BEGIN Passage for review

= Edna Pengelly =

Teacher, civilian and military nurse, matron

Edna Pengelly (5 July 1874 – 20 August 1959) was a New Zealand teacher, civilian and military nurse and matron.

== Early life and education ==
Pengelly was born in Canada in 1874 and came to New Zealand as a child. She attended primary schools in Waddington and Annat in Canterbury. She then attended Christchurch West School before boarding at Christchurch Girls' High School.

== Career ==
Pengelly taught in Rangiora after leaving school. She did her nursing training at Wellington Hospital and continued to work there after she gained her nursing registration in 1908. She was also matron of the nurse's home.

During World War 1 she served with the New Zealand Army Nursing Service in Egypt and England. She left New Zealand in 1915 on the ship Rotorua. She published some experiences of nursing in Egypt in the nursing journal Kai Tiaki in 1916. In England she was assistant matron at the No. 3 New Zealand General Hospital at the camp in Codford in Wiltshire and then took charge of the Oatlands Park Hospital, an off-shoot of the No. 2 New Zealand General Hospital in Weybridge, Surrey for convalescing New Zealand soldiers.

END Passage for review
BEGIN Material provided

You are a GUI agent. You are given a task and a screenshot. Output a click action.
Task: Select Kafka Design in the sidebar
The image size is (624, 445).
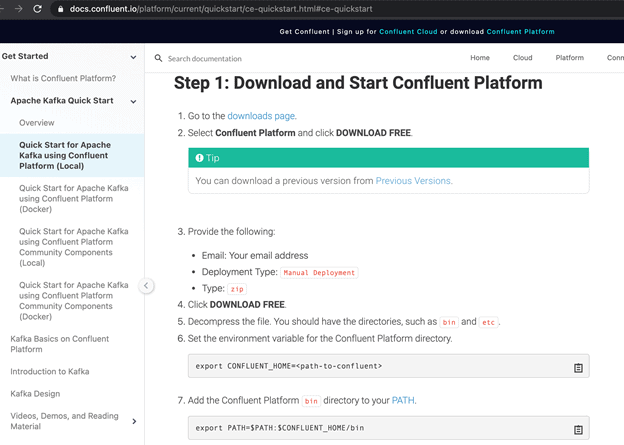coord(35,394)
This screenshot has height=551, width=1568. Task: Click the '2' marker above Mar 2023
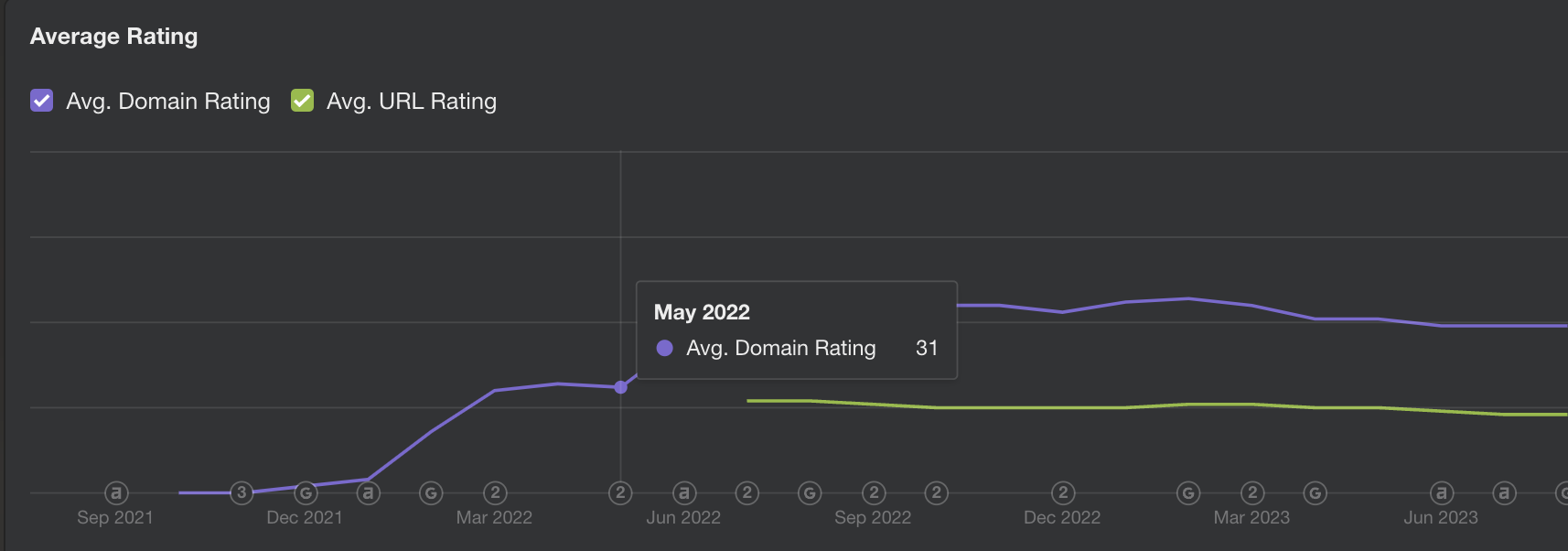point(1252,493)
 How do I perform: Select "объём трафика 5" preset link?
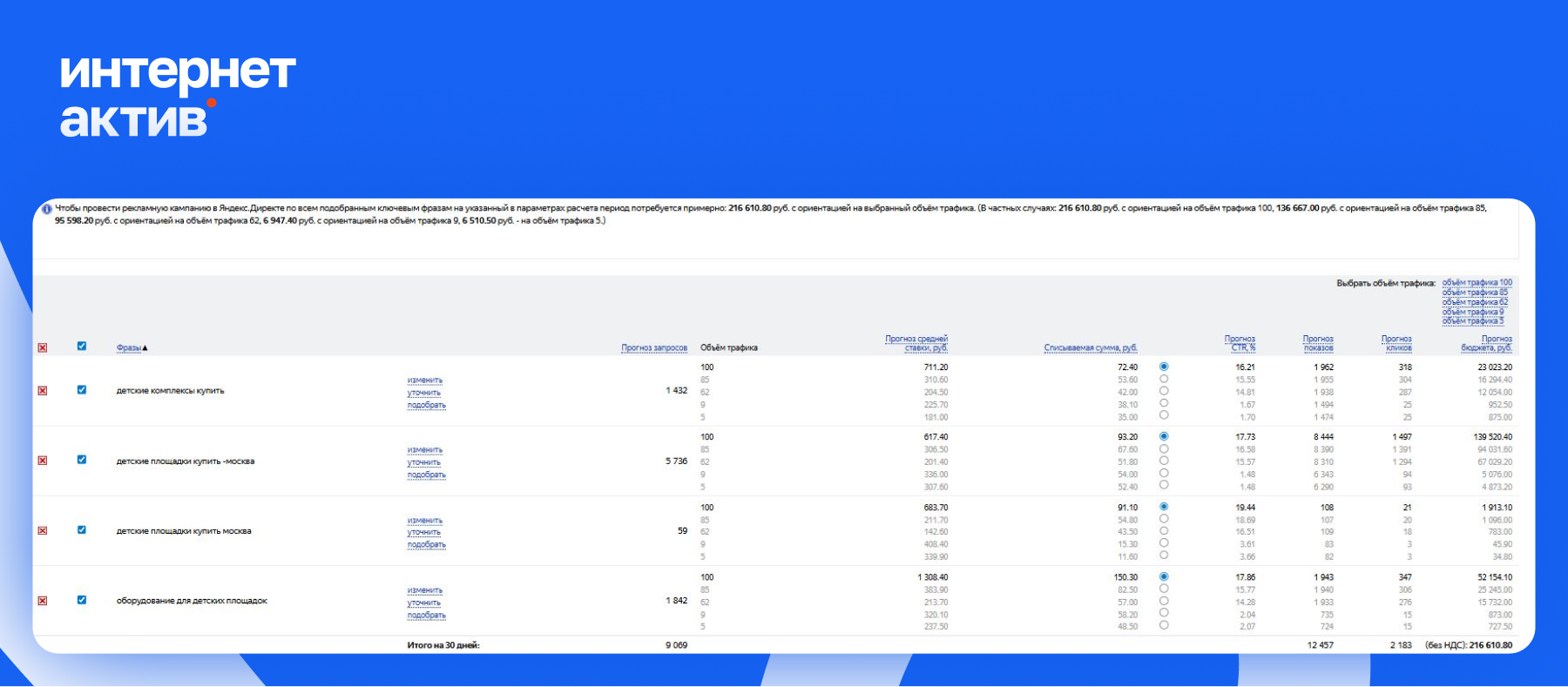(x=1472, y=321)
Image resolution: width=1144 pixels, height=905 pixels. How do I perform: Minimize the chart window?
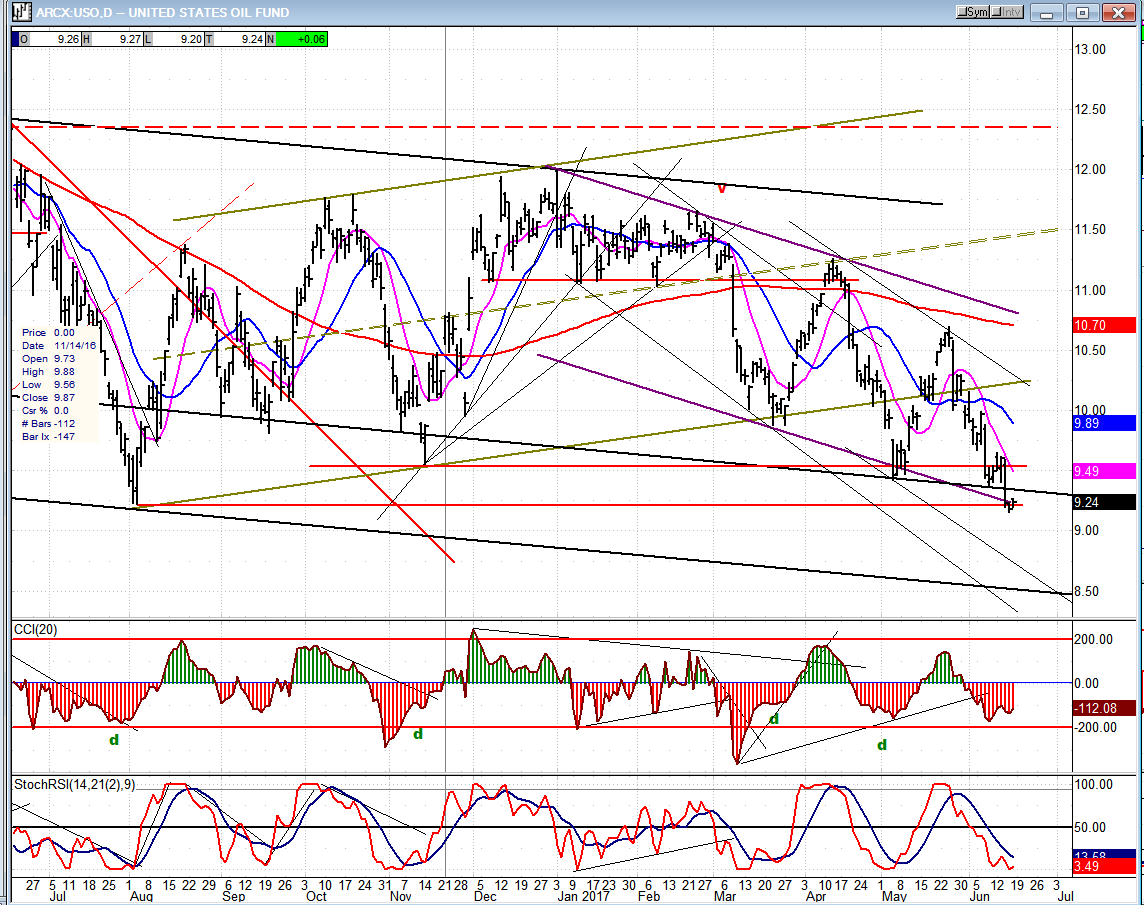(x=1047, y=13)
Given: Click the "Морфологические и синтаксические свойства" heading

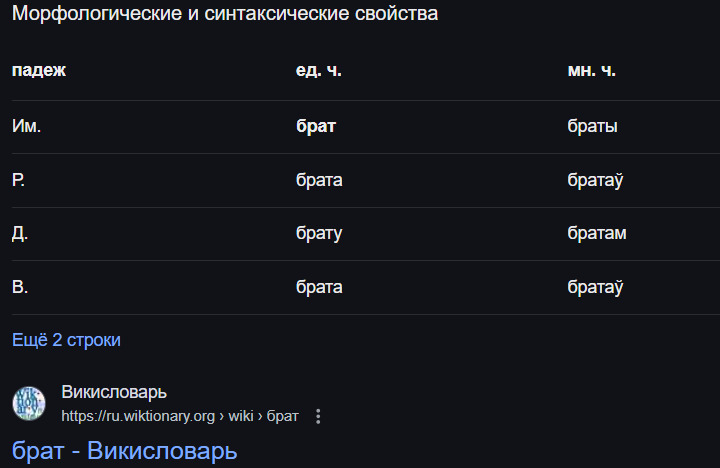Looking at the screenshot, I should click(x=225, y=15).
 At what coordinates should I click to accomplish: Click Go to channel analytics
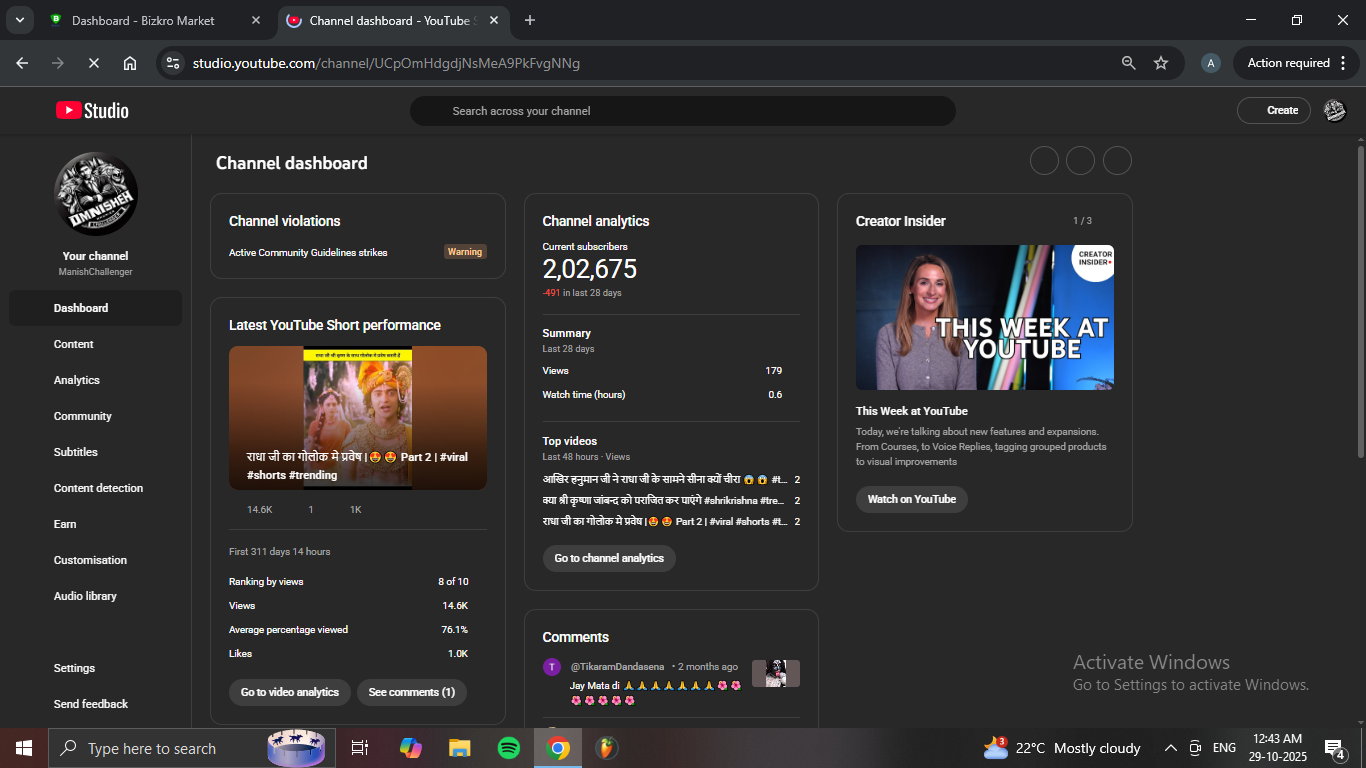coord(609,558)
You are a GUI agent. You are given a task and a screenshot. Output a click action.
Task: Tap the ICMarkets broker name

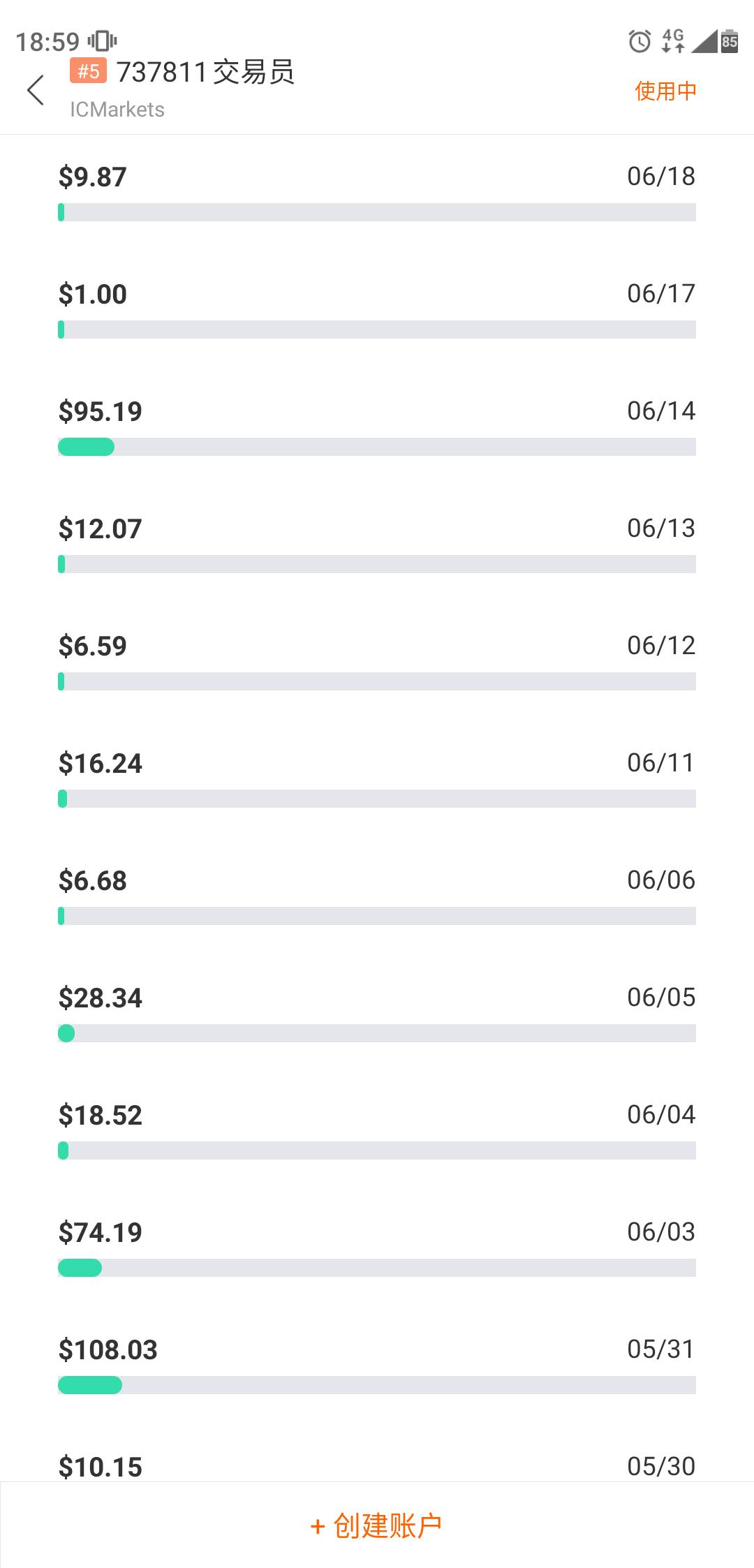pyautogui.click(x=117, y=110)
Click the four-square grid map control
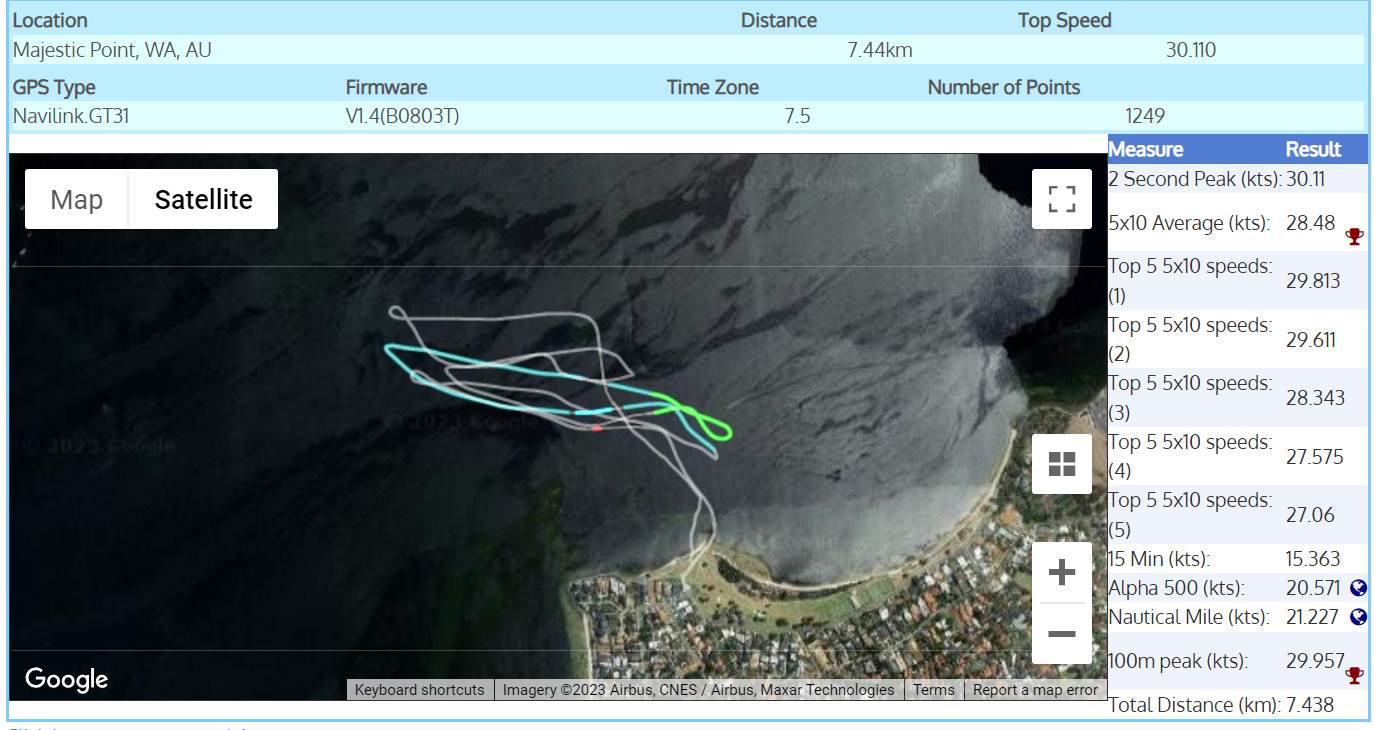The image size is (1374, 730). click(1061, 464)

END Material provided

» Task details
Duplicate the part of the Edna Pengelly article between "Edna Pengelly (5" and "Girls' High School.", inclusive. The records are separate material and are not connected to the Edna Pengelly article.

» Result of this task
Edna Pengelly (5 July 1874 – 20 August 1959) was a New Zealand teacher, civilian and military nurse and matron.

== Early life and education ==
Pengelly was born in Canada in 1874 and came to New Zealand as a child. She attended primary schools in Waddington and Annat in Canterbury. She then attended Christchurch West School before boarding at Christchurch Girls' High School.